We found the reality to be completely different. The driver did not stop at the first “station” (a.k.a. “bus stop”), as documented in the below video.

The stop that the driver neglected to stop at was the 55th Avenue stop in St. Pete Beach, right across from the Tradewinds Resort.

The Times article mentioned above also said that the absense of any way “to alert the driver you’d like to get off…stirred confusion among some passengers.” Apparently, PSTA’s drivers are also “confused” on the topic of stopping the bus, despite the “intense training” PSTA says they have undergone.

The driver seemed to notice that we were video recording his actions, and subsequently only made perfunctory stops when no passengers seemed to want to get off or on. Such a perfunctory stop is seen at the end of this video. The door opened just a few inches before shutting again, providing more evidence of that “intense training” the drivers have undergone.

The Sunrunner has angered many residents  along the route. Not only did it create traffic chaos during construction, as shown below, it also permanently takes away a travel lane in each direction on St. Pete’s main east-west traffic artery. That artery is 1st Avenue North and South.

“People are angry at how the Sunrunner has encroached on their ability to travel, in their automobile” said Barb Haselden, a grassroots activist who led the 2014 effort to defeat PSTA’s light rail at the ballot box (62% voted no).

“Private passenger cars are by far the #1 mode of transportation,” Haselden continued. “This  PSTA boondoggle has taken away 20 miles of travel lanes on our main east-west traffic artery, and many people have lost their only at-home parking spaces in front of their homes.”

Haselden recorded this video showing non-existent ridership on the Sunrunner. The video also shows that there’s no signal prioritization, despite PSTA promising it (see below).

In future articles, we will cover several other aspects of the Sunrunner, including worrying incidents and accidents involving the Sunrunner to date.

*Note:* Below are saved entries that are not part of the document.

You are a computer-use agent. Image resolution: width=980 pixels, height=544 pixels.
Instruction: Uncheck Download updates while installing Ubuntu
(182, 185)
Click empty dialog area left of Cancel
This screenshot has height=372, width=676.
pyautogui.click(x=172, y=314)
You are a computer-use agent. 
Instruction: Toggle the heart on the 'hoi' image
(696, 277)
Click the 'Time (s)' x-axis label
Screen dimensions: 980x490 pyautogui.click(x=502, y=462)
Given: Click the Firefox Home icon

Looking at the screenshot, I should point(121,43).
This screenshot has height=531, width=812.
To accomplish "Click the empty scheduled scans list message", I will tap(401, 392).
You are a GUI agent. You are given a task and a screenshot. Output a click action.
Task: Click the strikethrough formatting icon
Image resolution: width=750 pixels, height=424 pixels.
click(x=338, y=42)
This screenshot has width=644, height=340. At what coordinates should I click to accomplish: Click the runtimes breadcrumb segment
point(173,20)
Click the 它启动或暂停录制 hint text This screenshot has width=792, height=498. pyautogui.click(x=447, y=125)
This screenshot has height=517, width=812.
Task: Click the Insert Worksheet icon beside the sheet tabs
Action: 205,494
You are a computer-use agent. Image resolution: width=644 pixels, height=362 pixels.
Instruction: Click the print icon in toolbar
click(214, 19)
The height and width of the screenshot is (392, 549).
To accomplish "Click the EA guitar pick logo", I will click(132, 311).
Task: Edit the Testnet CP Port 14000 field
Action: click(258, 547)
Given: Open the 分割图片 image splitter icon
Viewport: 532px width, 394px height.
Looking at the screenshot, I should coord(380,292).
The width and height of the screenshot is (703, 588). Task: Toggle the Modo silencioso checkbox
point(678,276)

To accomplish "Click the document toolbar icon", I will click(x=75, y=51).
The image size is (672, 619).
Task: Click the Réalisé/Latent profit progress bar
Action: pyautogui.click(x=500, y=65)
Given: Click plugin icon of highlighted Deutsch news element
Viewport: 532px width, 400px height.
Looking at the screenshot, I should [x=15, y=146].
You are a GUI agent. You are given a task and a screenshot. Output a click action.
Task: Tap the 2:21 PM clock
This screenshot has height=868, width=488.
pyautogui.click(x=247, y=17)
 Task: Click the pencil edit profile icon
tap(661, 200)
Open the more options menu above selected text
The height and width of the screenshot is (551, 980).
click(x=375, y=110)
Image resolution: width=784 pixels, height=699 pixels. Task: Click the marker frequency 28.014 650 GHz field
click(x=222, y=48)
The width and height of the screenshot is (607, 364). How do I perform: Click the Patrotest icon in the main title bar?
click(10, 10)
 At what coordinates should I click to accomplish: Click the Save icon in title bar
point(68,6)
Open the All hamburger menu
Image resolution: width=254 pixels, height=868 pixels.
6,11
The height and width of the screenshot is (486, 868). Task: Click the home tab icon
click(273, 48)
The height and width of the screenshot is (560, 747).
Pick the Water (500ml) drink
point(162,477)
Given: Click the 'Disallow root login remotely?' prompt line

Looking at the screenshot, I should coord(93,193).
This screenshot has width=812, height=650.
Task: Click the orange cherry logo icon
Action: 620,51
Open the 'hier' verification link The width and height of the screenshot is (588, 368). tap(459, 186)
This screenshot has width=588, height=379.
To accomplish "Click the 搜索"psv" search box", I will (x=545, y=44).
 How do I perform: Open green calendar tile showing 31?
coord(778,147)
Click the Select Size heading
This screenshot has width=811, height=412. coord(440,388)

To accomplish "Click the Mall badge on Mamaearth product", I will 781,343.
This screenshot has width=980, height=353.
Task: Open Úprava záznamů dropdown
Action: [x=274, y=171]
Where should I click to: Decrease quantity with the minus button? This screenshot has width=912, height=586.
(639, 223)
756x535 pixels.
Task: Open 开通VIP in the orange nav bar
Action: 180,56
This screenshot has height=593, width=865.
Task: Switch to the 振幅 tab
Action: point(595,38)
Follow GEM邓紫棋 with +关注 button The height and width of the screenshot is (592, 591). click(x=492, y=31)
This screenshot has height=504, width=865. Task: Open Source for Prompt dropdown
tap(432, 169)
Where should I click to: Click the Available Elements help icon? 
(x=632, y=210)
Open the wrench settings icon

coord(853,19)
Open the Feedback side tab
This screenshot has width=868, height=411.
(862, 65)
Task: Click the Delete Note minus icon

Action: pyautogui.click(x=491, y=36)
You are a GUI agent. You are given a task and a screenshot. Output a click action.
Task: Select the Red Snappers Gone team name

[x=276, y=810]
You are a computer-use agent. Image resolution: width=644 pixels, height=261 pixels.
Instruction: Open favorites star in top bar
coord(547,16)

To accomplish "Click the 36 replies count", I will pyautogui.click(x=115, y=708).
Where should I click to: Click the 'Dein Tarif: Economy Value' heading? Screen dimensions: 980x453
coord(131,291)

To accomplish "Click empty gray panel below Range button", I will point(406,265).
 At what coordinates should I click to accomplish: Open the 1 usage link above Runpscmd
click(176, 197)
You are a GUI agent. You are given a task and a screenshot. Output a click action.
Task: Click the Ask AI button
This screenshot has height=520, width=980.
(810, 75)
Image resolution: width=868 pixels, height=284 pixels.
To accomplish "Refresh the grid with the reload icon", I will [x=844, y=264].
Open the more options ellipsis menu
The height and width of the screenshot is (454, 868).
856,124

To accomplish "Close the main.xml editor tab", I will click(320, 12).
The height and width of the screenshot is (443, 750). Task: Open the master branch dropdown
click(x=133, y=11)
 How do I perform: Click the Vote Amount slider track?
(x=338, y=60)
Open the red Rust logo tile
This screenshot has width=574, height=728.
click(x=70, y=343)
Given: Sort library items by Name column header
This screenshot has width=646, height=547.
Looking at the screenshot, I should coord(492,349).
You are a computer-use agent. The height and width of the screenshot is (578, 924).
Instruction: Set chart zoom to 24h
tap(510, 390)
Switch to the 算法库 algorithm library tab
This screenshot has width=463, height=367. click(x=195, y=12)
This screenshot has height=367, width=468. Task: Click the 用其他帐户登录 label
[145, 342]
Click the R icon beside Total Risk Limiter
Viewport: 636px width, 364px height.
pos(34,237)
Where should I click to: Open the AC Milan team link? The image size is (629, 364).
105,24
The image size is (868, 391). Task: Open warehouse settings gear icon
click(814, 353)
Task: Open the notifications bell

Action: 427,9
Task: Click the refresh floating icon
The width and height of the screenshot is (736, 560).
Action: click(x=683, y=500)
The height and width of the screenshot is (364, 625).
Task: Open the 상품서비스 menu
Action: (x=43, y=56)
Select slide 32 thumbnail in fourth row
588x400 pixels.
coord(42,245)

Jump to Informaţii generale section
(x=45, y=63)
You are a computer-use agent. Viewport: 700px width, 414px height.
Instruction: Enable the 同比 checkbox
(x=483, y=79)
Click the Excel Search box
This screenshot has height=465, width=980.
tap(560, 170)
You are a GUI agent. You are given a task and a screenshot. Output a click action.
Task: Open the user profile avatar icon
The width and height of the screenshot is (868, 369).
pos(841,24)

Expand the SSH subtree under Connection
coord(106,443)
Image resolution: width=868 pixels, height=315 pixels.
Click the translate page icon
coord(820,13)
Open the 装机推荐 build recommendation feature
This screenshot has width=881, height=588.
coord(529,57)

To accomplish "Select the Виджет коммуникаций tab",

We previously mentioned that our bus departed nine minutes late. The supposed departure time, according to Google Maps, is shown in the graphic on the right.

On PSTA’s “Schedules/Maps” page, the Sunrunner is the only bus line that doesn’t have a schedule. When you click on the schedule icon for the Sunrunner, you get a colorful, cheerful and confusing “How to Ride Guide” with no timetable. Yet there is a timetable, one which PSTA doesn’t talk about, and their drivers don’t adhere to.

Perhaps the PSTA drivers need even more “intense training” at taxpayer expense in order to perform difficult tasks like leaving the terminus on time, and stopping at all stations as instructed.